OLAP workloads contain a lot of aggregations over large amounts of data. It allows you to slice and dice your historical data as well analyze it and provide forecasts. But since one size doesn't fit all, scaling approaches for OLTP and OLAP are substantially different.
There are several products that scale OLAP well. The most well-known open source product on the market today is Hadoop/Hive. There are also commercial OLAP databases available, of course, including Vertica, Greenplum, and others.
Here is what enables database scaling for these systems:
- Columnar indexes and compression. This is a way compress data efficiently with the ability to compute aggregates without decompression. This saves the amount of work you need to do per machine for a given query. Note that this is not a scaling out technology; however, it does save the amount of computation per node on the distributed system. It's a performance play.
- Intra-parallel query execution. As a distributed system runs a query, it breaks it apart into subqueries and pushes them into individual nodes. These subqueries can be evaluated in parallel by partitioning the work across cores. It's a scale up technique that helps build a better scalable system.
- Shared-nothing architecture. This is a scale out approach that doesn't have a single point of contention.
- Distributed query optimizer. This is a system that intelligently breaks a SQL query apart and pushes it into the SQL nodes.

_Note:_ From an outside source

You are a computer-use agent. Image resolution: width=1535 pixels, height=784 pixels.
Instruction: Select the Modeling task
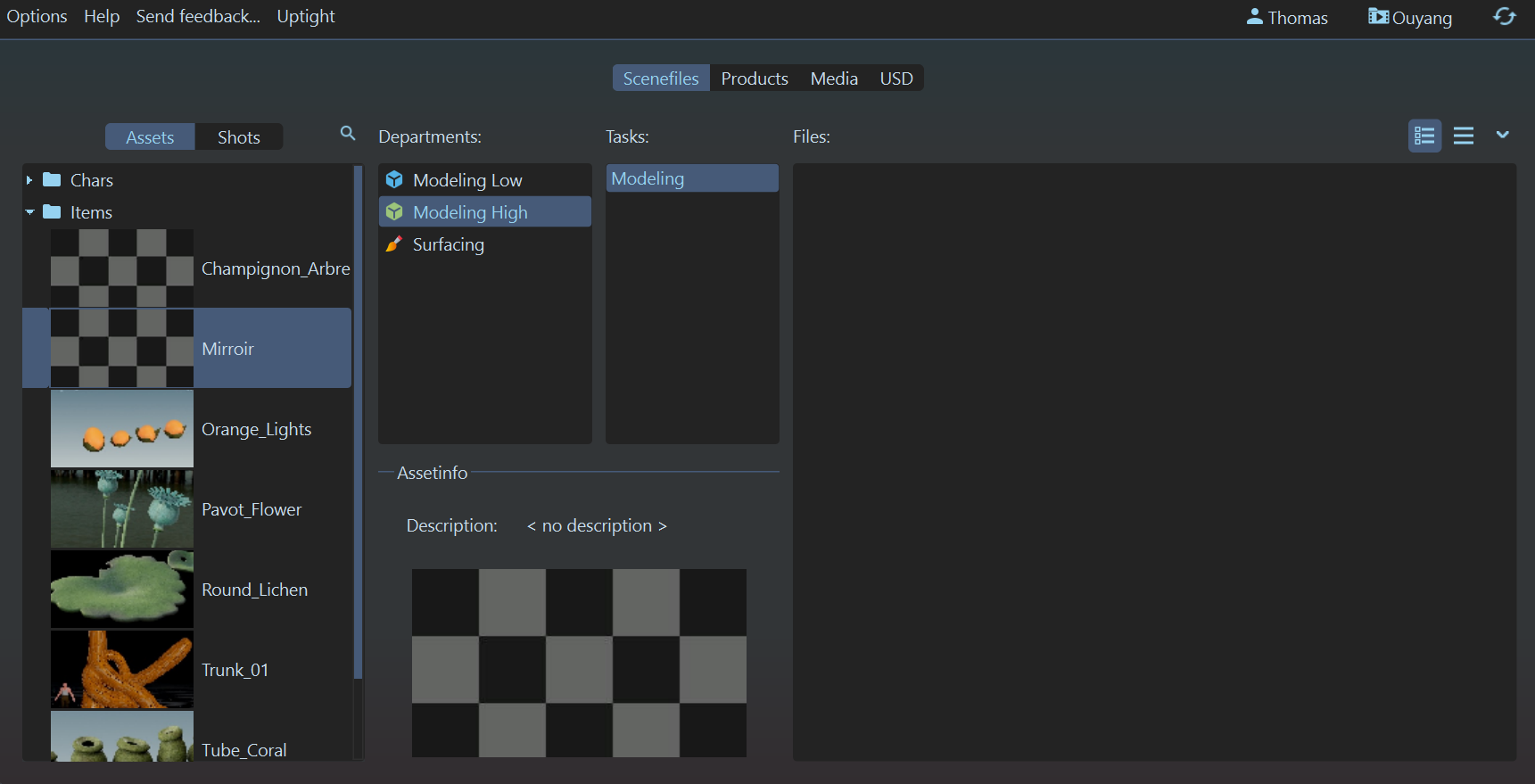(x=691, y=178)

Vertica, in particular, has invested into scale up with its columnar indexes and compression. This has allowed it to run analytics on smaller clusters, sometimes faster than Hadoop.
Unlike OLAP, OLTP workloads have different requirements.

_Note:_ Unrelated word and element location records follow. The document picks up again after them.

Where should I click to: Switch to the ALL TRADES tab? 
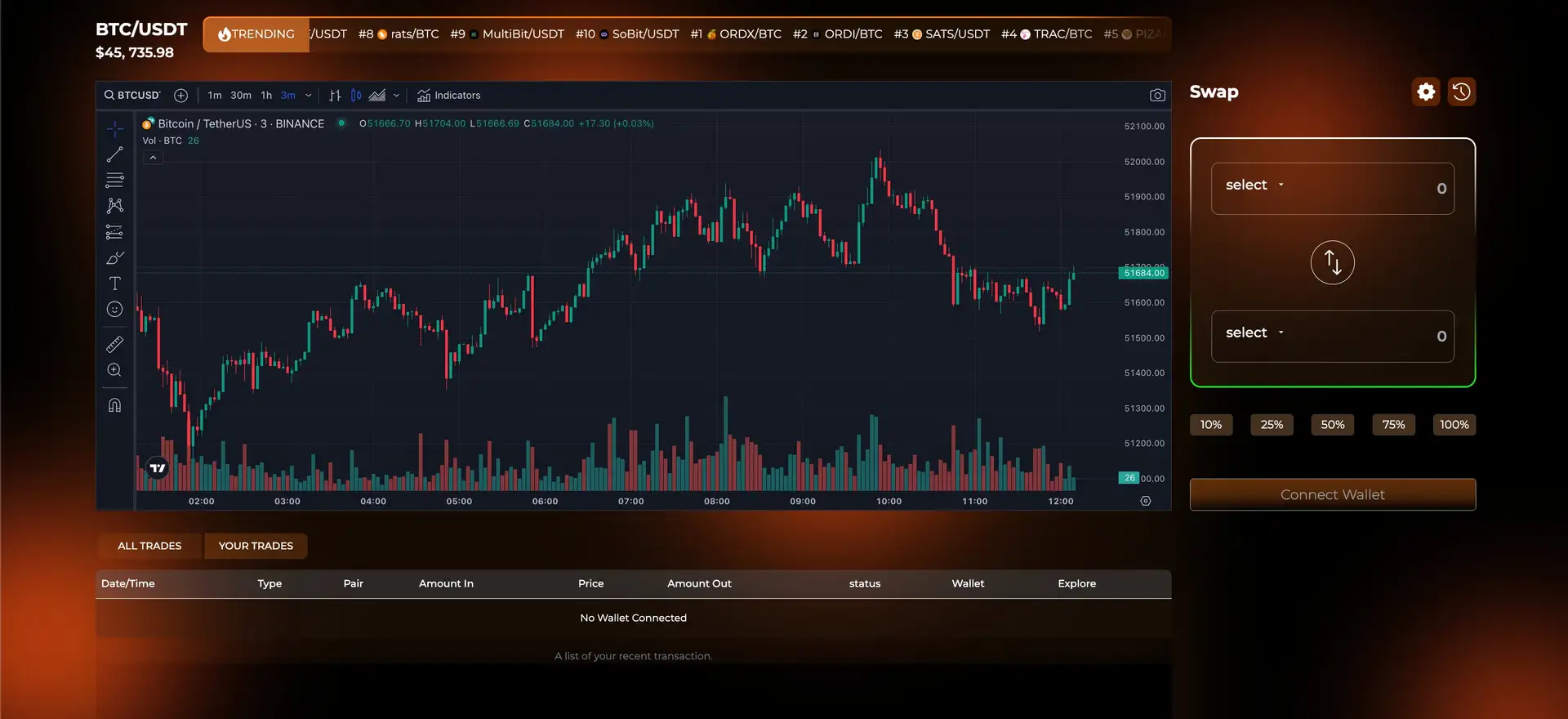coord(149,546)

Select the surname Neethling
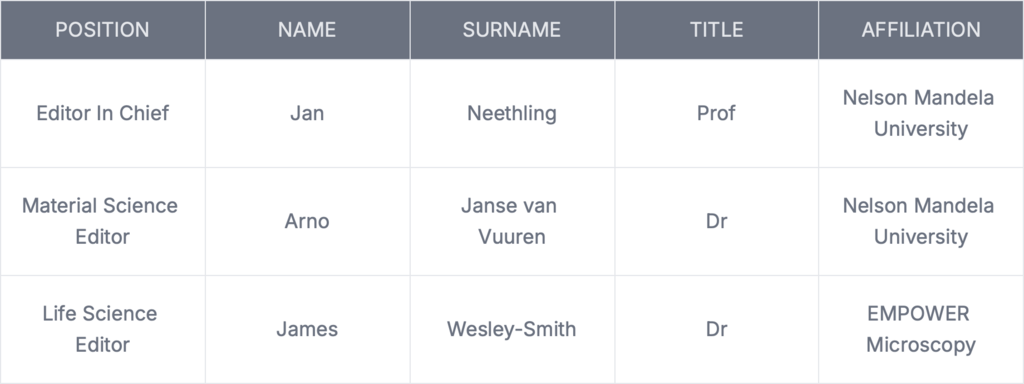pyautogui.click(x=512, y=113)
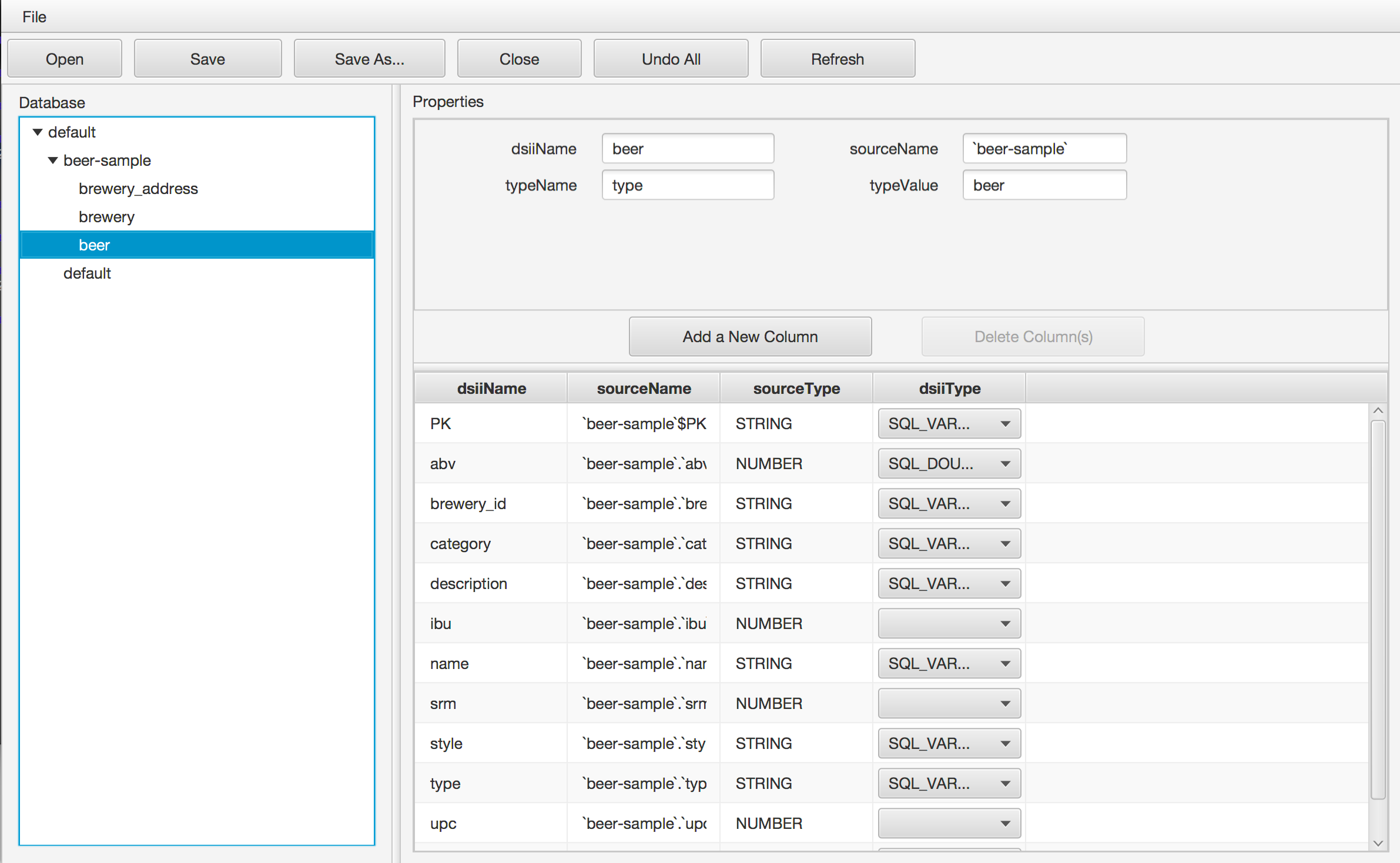The image size is (1400, 863).
Task: Click the Add a New Column button
Action: pos(749,336)
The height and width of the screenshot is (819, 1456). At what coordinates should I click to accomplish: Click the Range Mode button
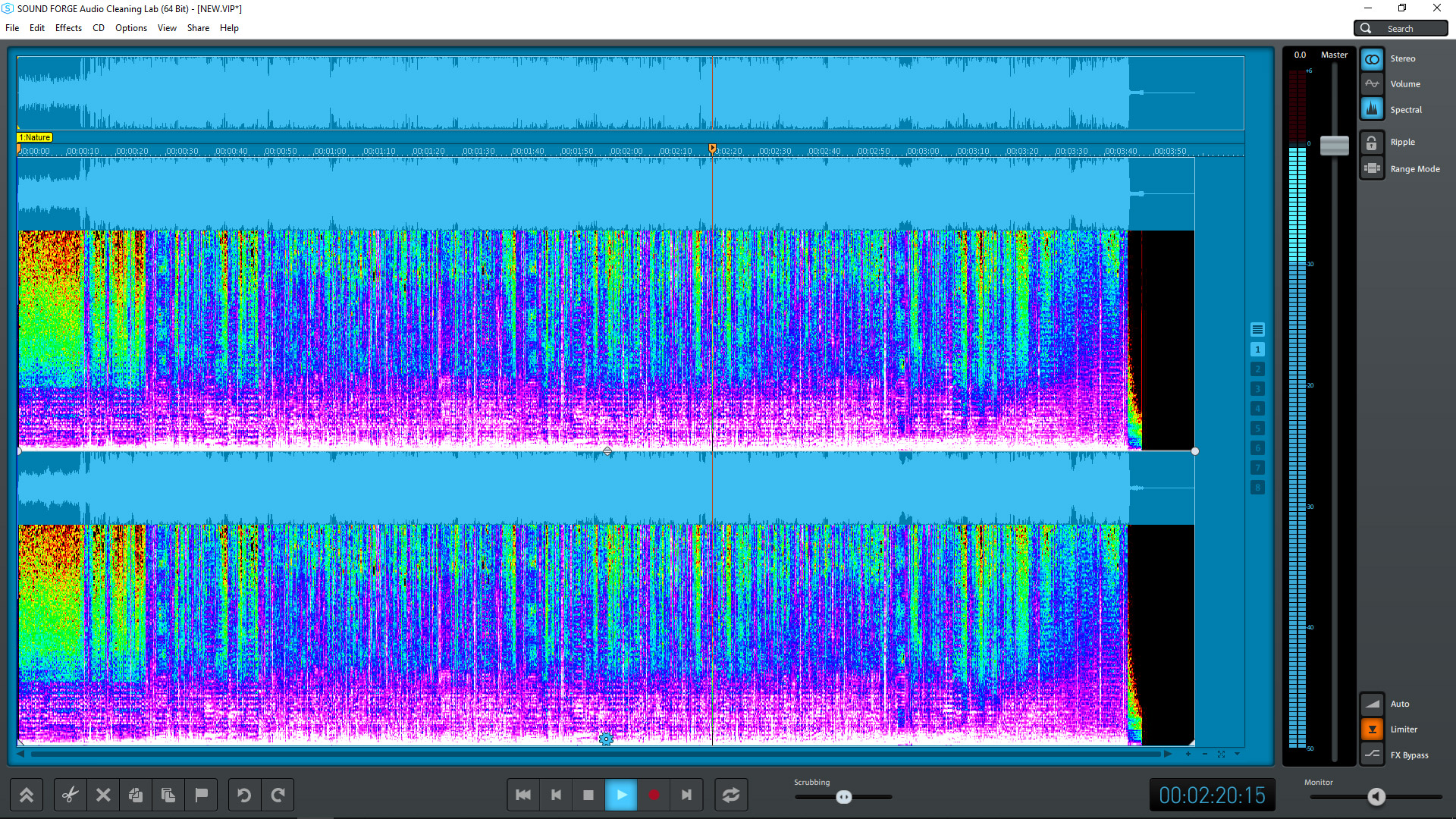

- They are real time, and randomly access individual data records. This means that columnar indexes won't work as well in OLTP as in OLAP.
- Fewer queries touch large quantities of data. This means that parallel query execution won't help as much.
- OLAP systems often sacrifice parallel real-time data ingestion in favor of batched data loading.
- OLTP systems are mission-critical and require close to 100% uptime.
Two common strategies for scaling OLTP are share-everything systems and sharding. Share-everything systems are meant to run on top of expensive I/O subsystems, such as SANs, but they ultimately have a bottleneck with regards to disk I/O. One of the commercial implementations of the shared-disk system is Oracle RAC. This implementation solves the problems of CPU-bound workloads, but breaks down once you start running I/O-bound workloads that hit a storage bottleneck.
With sharding, because OLTP queries tend to be very simple, it's possible to just run a layer that manages multiple servers running RDMSs shards that don't know anything about the fact that they work in a clustered environment. Facebook is known for running MySQL shards. Scaling up this way is beneficial because it allows you to reduce the hardware footprint. There are a lot of companies that choose to run sharded systems, mostly due to the fact that they rarely need to run queries that cross shard boundaries. Sharding is built around systems that scale up well and perform better than clustering solutions such as HBase.
Scaling out is incredibly important in the world of big data, but in the long run, systems that invest in scaling up as well will deliver more value through better performance and savings on hardware.
Nikita Shamgunov is the CTO of MemSQL. (Andrew Binstock is on vacation.)